# Instructions to follow:
Pull out each line of the data below that contains the word "Select". Treat uppercase and lowercase as different.

[Records]

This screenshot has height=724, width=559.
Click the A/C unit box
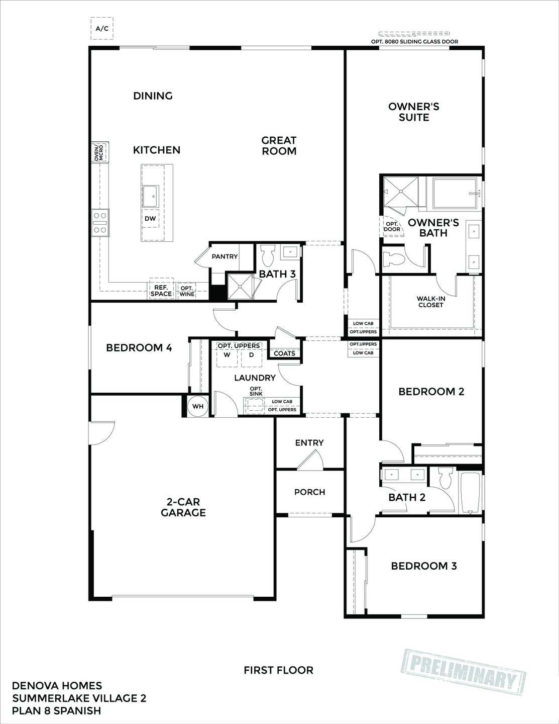point(101,29)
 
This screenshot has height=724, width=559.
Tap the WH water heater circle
point(198,406)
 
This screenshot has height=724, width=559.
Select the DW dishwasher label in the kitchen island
point(150,219)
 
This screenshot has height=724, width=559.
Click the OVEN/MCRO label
point(99,152)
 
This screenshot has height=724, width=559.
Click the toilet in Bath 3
point(268,255)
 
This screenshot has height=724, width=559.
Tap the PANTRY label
point(225,256)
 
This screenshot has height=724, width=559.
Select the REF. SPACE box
point(161,291)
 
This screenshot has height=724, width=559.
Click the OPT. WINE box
point(187,291)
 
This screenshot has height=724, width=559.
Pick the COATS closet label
point(285,353)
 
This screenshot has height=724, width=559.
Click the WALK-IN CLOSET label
point(431,302)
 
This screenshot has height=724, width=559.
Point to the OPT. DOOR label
point(392,227)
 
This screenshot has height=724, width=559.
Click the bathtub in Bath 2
point(471,493)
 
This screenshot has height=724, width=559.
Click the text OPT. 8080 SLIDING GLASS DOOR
point(414,42)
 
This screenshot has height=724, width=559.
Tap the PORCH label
point(309,492)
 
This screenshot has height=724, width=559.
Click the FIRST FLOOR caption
point(278,670)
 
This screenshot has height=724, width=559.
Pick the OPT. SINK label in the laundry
point(256,391)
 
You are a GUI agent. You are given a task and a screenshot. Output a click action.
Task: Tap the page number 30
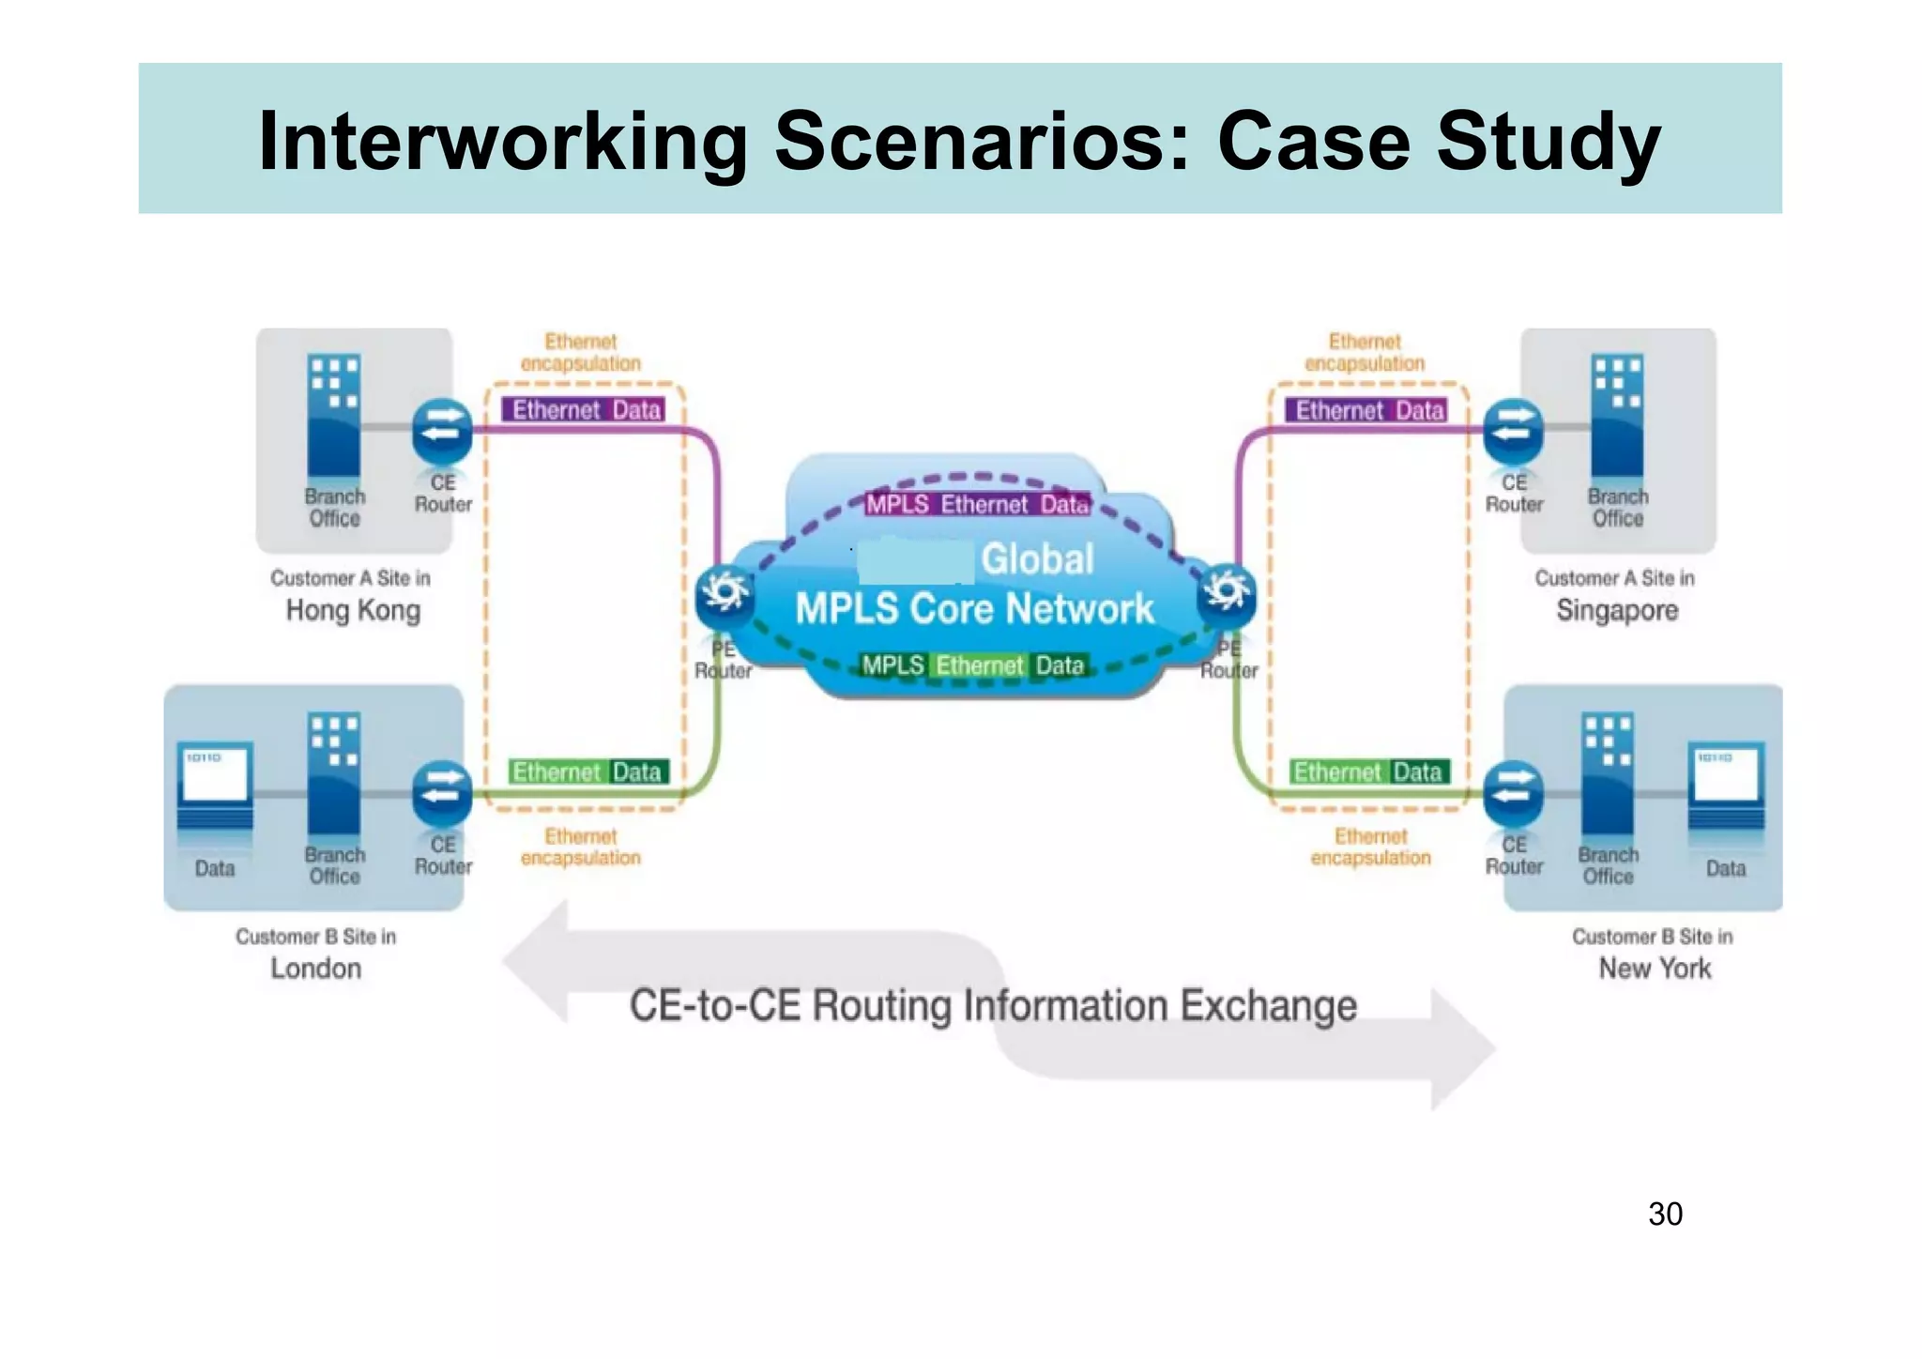pyautogui.click(x=1665, y=1214)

# Result of the exercise:
Select the DW dishwasher label in the kitchen island
Select the REF. SPACE box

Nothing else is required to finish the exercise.